#### [TASK STATEMENT]
Can you render the listing lines from the one containing "Task: Click the Block User icon" through the one containing "The width and", inclusive, as a Markdown table with the columns Row and Line, skipping any blank lines?

#### [RECORDS TO USE]
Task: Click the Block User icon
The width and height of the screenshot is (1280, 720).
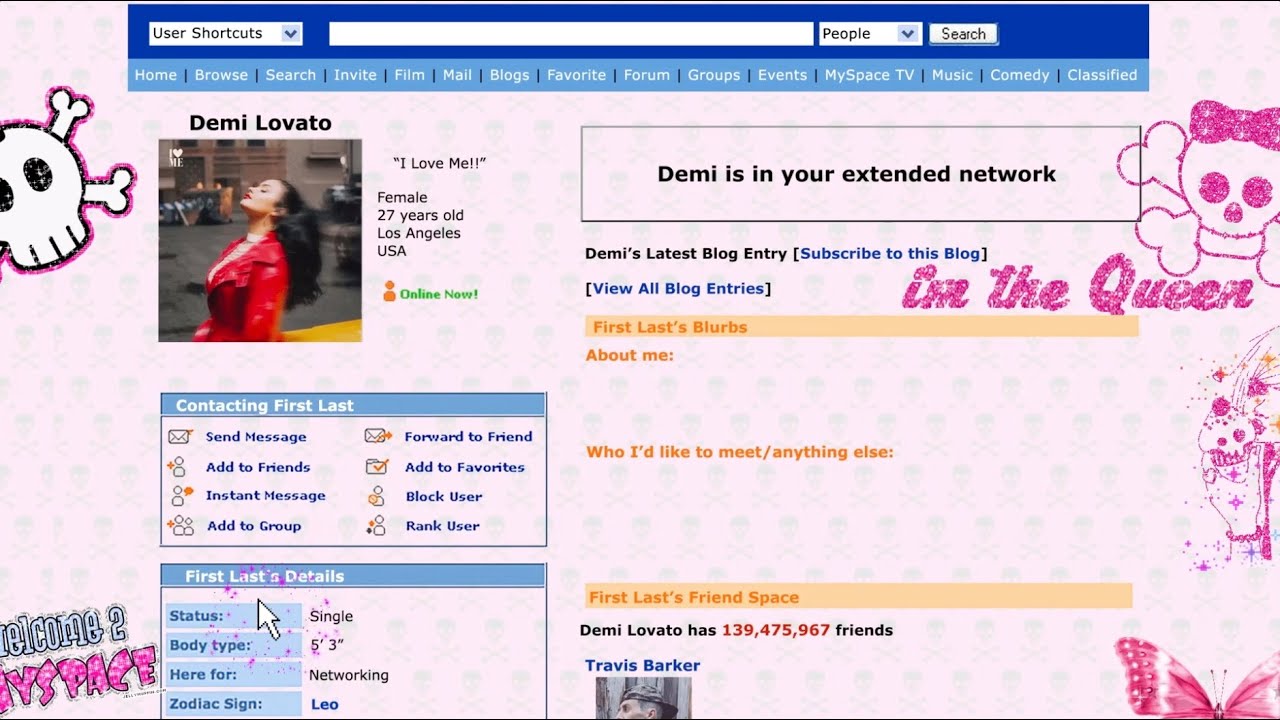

...

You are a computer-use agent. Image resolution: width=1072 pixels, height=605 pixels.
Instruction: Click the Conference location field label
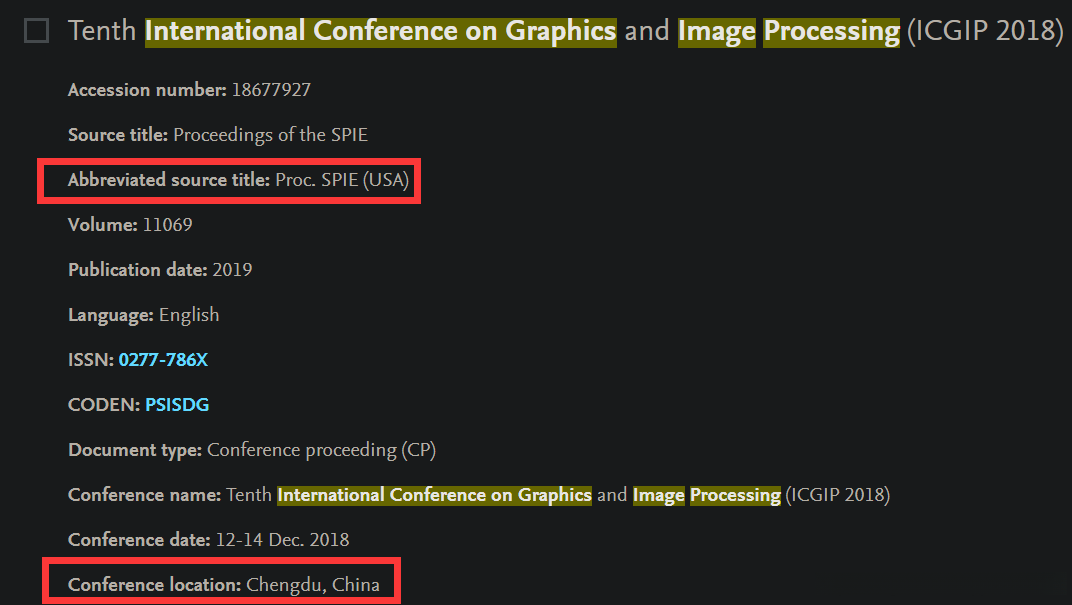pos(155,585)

#### [FULL SOLUTION]
| Row | Line |
|---|---|
| 1 | Task: Click the Block User icon |
| 2 | The width and height of the screenshot is (1280, 720). |